International Vaccine Institute on Covid vaccinations

A COVID-19 vaccination card holder is handed out at a pop-up COVID-19 vaccination clinic at Larry Flynt’s Hustler Club on December 21, 2021 in Las Vegas, Nevada.

Ethan Miller | Getty Images

If 2021 was the year of vaccine development, 2022 will be a year marked by vaccinations and booster shots, according to a leading expert.

“2022 will be the year of vaccination — either primary for people who haven’t been vaccinated, or booster vaccinations for those of us who have,” said Jerome Kim, director general of the International Vaccine Institute, an independent non-profit devoted to research on vaccines for poor countries.

Hopefully, it will also mark the year when anti-Covid drugs will come to the fore, and make treatment more effective, Kim told CNBC’s “Street Signs Asia” on Monday.

In late December, the U.S. Food and Drug Administration authorized two antiviral pills to treat Covid-19 for emergency use, marking a milestone in the battle against the coronavirus that has killed more than 5.4 million people worldwide since emerging in late 2019.

Pfizer’s Covid oral treatment pill, called Paxlovid, was the first oral antiviral drug to be cleared for emergency use in the U.S. Another was Merck’s antiviral pill — known as molnupiravir — which was approved for use in adults with mild to moderate Covid at risk of severe disease.

As 2021 drew to a close, the more-transmissible omicron variant emerged, and cases around the world have surged in recent weeks.

Last week, the caseload in the U.S. hit a record high. Nationwide daily new cases were at a record seven-day average of more than 265,000 as of Tuesday, according to data compiled by Johns Hopkins University.

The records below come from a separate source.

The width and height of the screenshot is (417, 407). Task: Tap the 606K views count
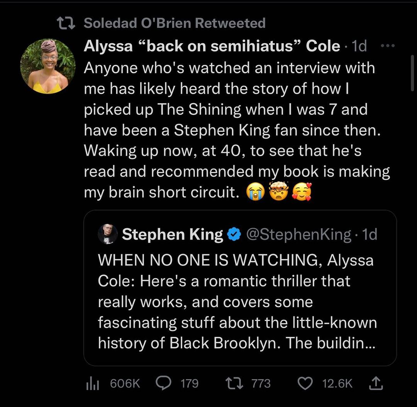tap(125, 383)
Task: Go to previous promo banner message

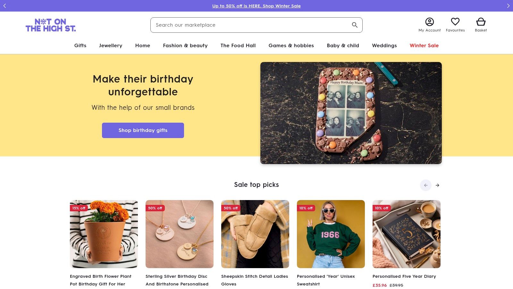Action: click(x=5, y=6)
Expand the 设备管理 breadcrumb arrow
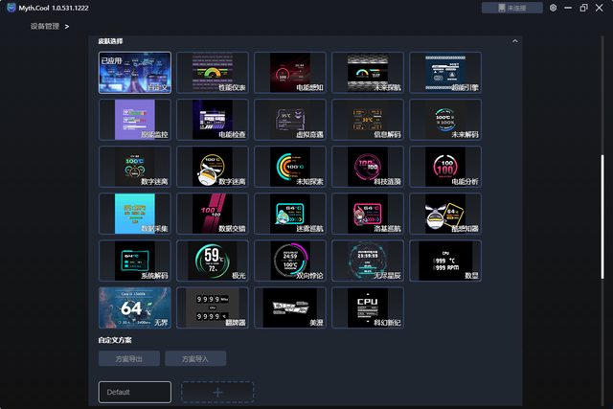Screen dimensions: 613x409 tap(66, 26)
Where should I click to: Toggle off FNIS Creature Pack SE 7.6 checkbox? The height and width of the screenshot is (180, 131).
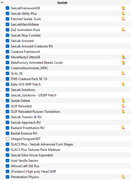click(x=7, y=79)
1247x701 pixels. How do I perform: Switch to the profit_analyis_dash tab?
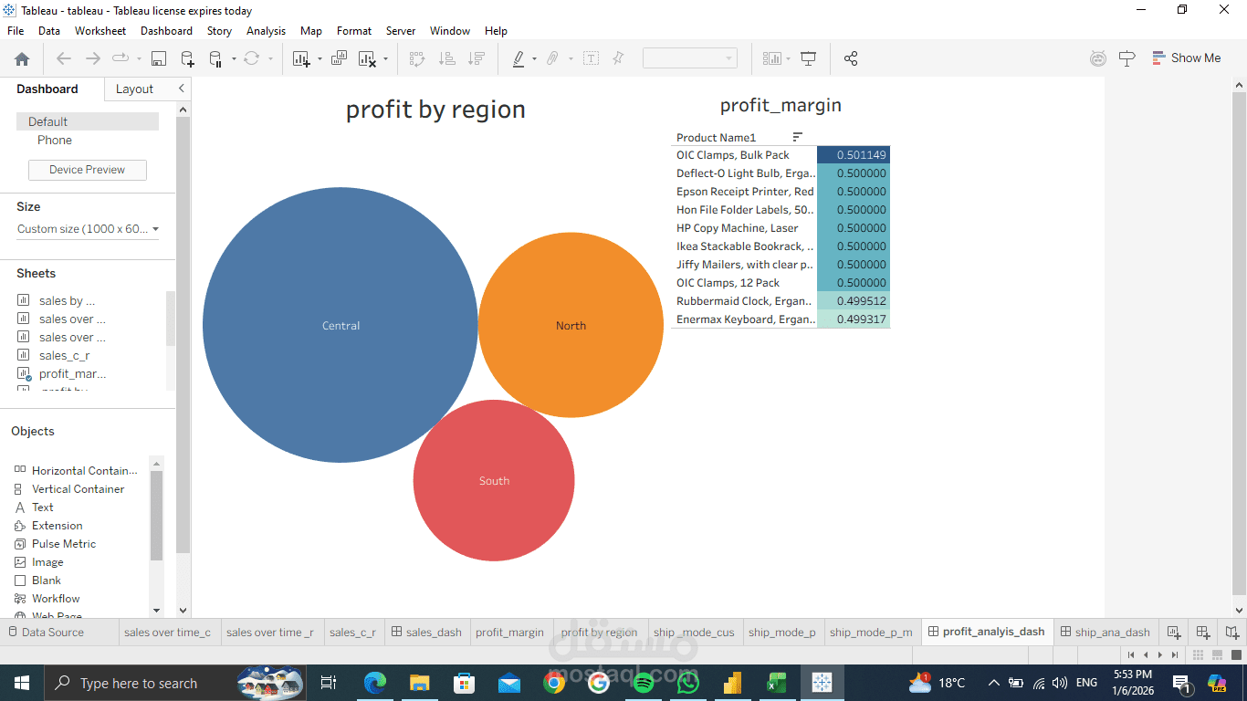pyautogui.click(x=987, y=631)
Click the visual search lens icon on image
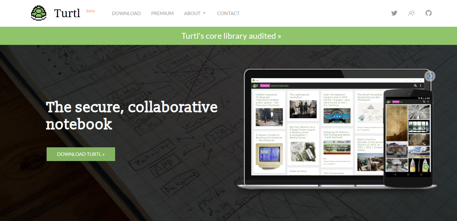This screenshot has width=457, height=221. [430, 76]
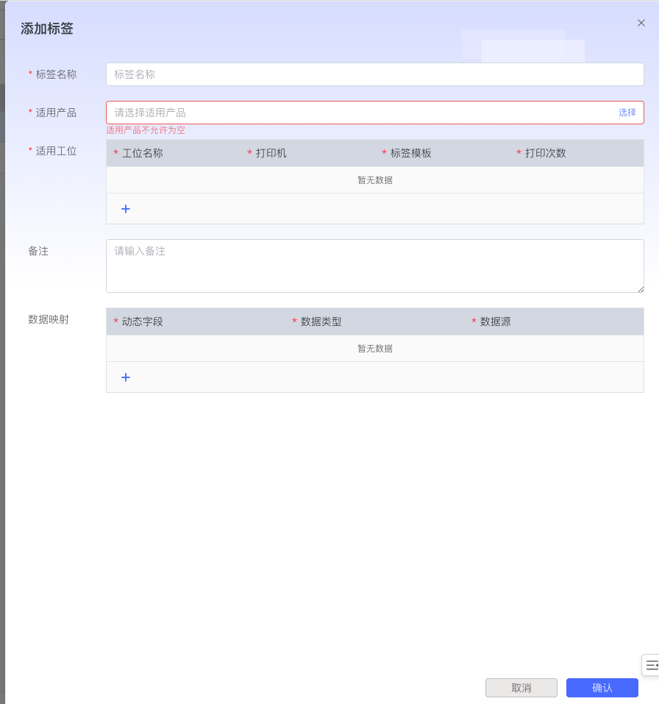Click the 数据类型 column header
Viewport: 659px width, 704px height.
[321, 321]
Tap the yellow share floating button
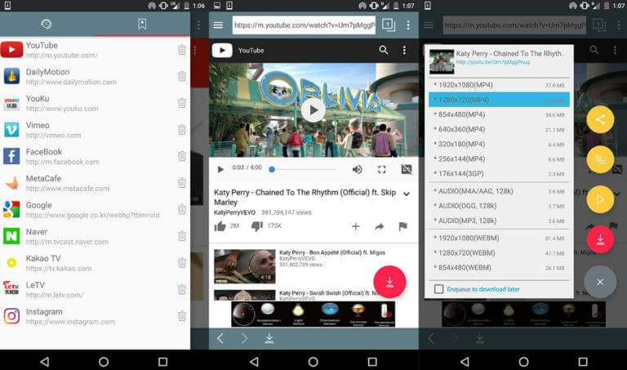 coord(600,119)
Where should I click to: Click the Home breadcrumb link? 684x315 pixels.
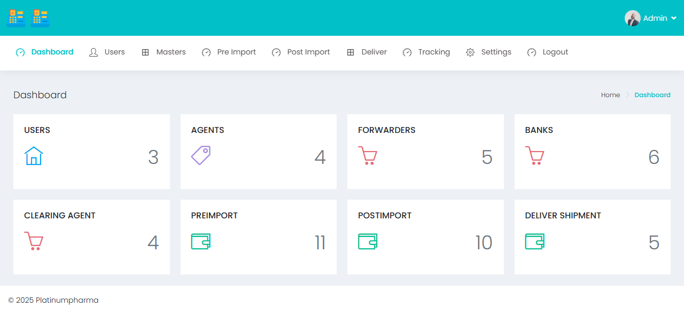610,95
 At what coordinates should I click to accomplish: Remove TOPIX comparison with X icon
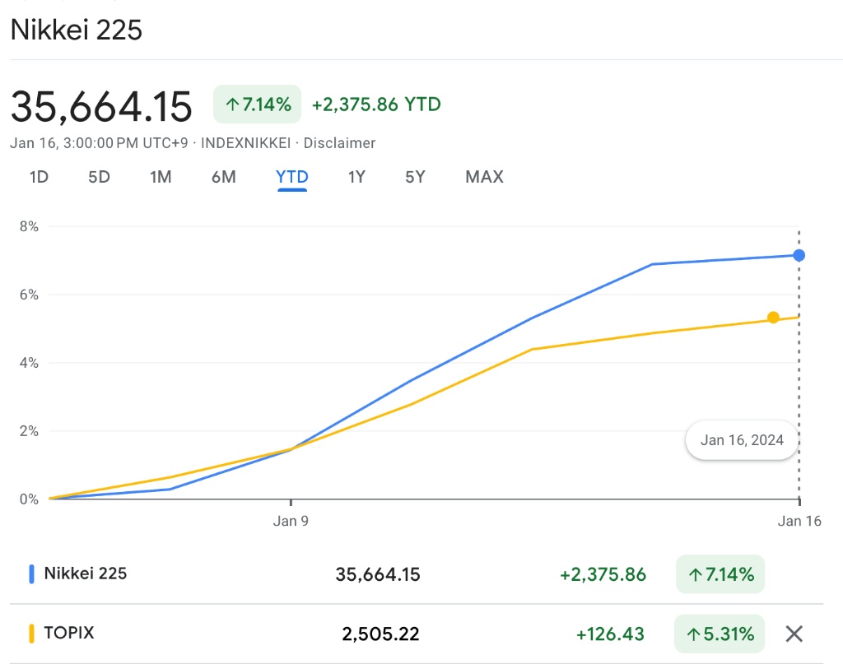pyautogui.click(x=794, y=634)
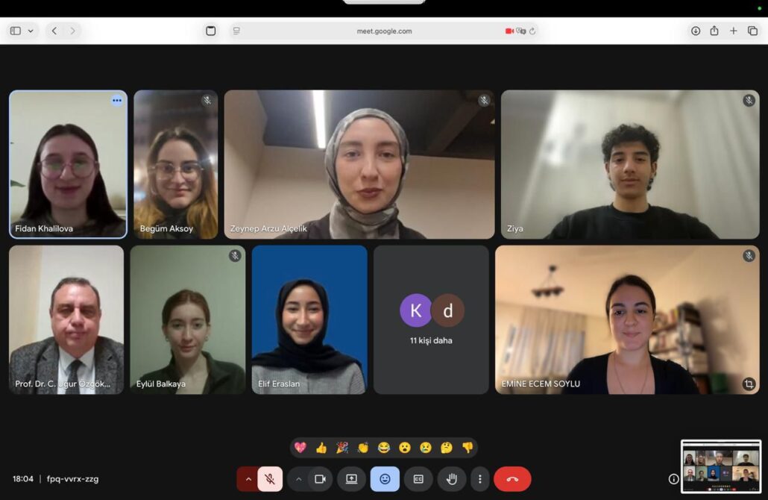Hang up with the red leave call button

click(x=512, y=479)
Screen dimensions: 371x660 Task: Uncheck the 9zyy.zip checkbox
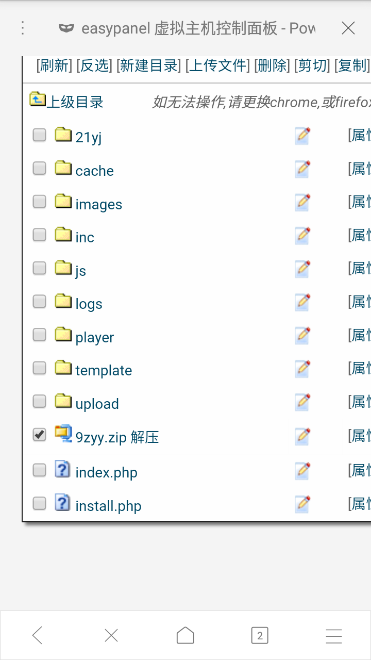[39, 435]
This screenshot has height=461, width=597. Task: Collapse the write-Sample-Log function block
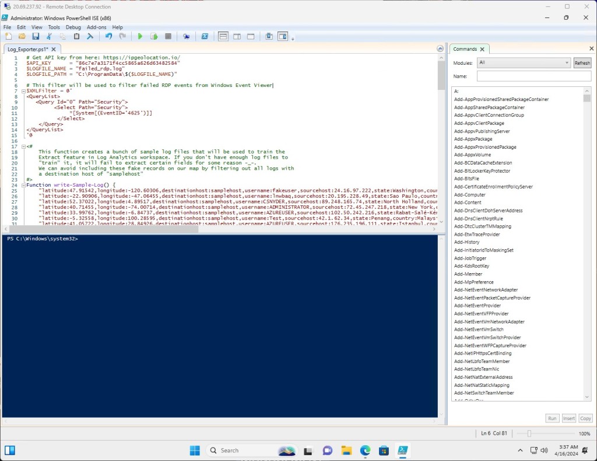coord(22,185)
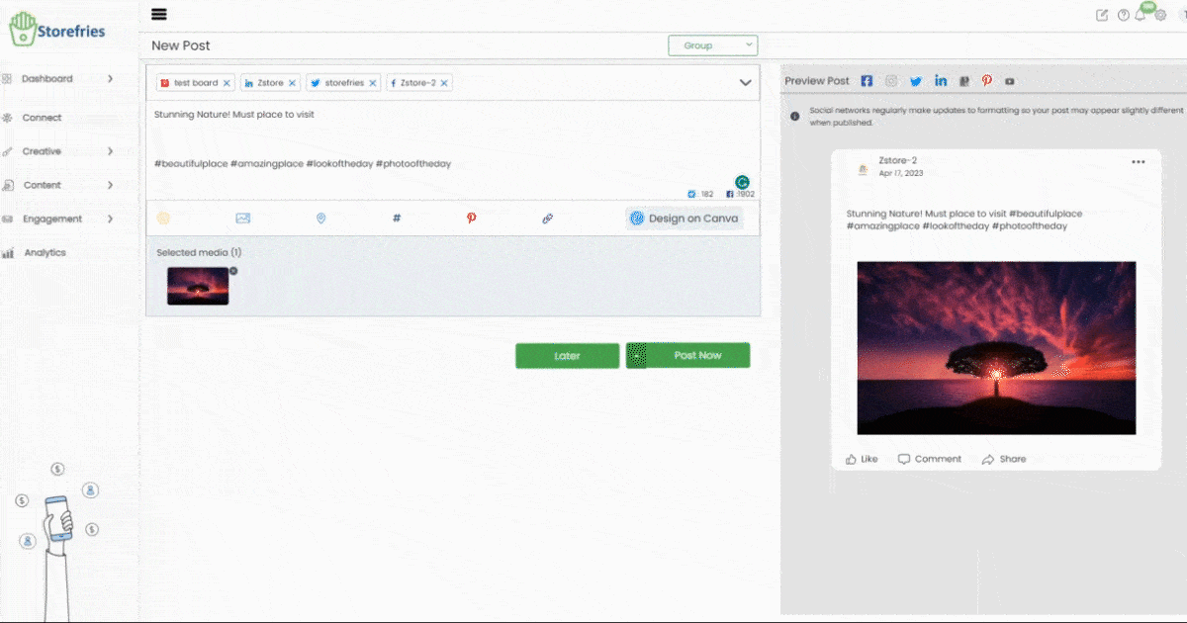Switch preview to the LinkedIn tab

pyautogui.click(x=940, y=81)

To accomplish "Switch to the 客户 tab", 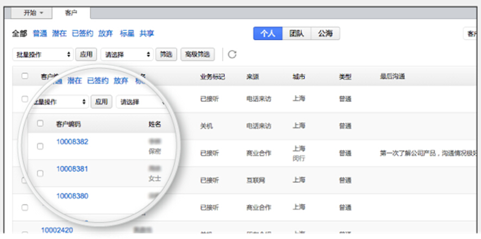I will tap(71, 12).
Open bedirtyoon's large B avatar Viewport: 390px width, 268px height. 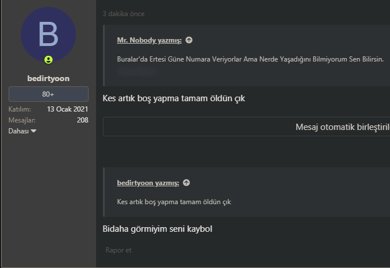pos(48,36)
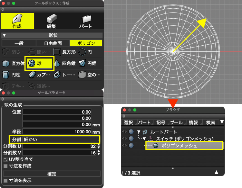Click the 半径 input field
Screen dimensions: 242x188
click(57, 132)
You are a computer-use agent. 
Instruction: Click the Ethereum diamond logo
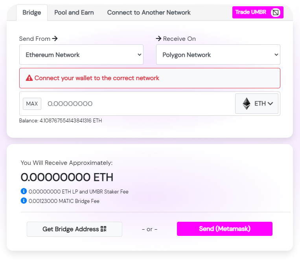tap(247, 104)
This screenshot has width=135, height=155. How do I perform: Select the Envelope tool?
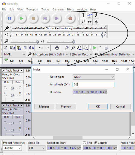pos(89,16)
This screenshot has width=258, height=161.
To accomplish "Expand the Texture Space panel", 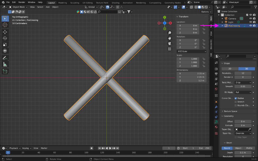I will pos(231,111).
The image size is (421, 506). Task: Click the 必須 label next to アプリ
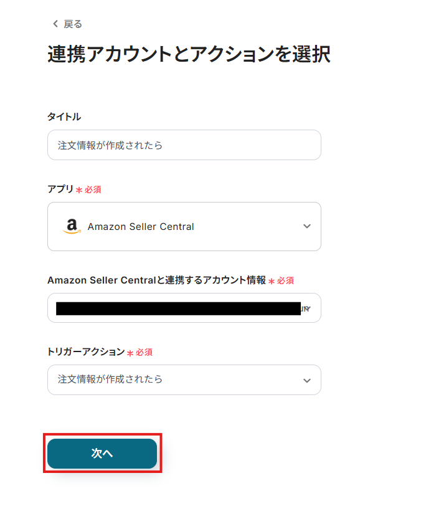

It surpassed the previous high mark of about 252,000 average daily cases set on Jan. 11 last year, the data showed.

In Asia, South Korea said Friday that it will extend restrictions after a surge in serious Covid infections.

Getting vaccines to those who need it

The key priority in 2022 is getting vaccines to people who need it — especially those in poorer countries who have limited access to them, Kim said.

“A really critical point to make — omicron is not the omega and we are going to see additional mutants and variants of concern, and hopefully we become more equitable in the use of vaccines,” he said.

“Increasingly, supply [of vaccines] will not be the issue. The issue will be: Who can get that vaccine into the arms of people who need the vaccination. That’s going to be the key for 2022, it’s getting people vaccinated,” Kim said, adding there’s a “significant number of people” in low income countries, who have not received a single vaccine dose.

About 58.3% of the world’s population has received at least one dose of a Covid vaccine, but only 8.5% of people in low income countries have been inoculated with at least one dose, according to Our World in Data.

World must tackle ‘diagnostics gap’

Kim also highlighted a so-called “diagnostics gap” at the diagnosis stage of Covid-19.

“That implies that in lower income countries, they don’t do as many tests and they definitely don’t do as many sequences,” he said. Such genomic sequencing efforts of coronavirus case samples help track new variants.

He added that countries need to get “much better at addressing” such a divide.

“It’s the sequencing of variants from all over the world that allow scientists to know if a new worrisome variant is emerging,” Kim said. “Getting on top of it as quickly as possible is key if we want to open up, because we know that air travel does fairly efficiently spread the coronavirus.”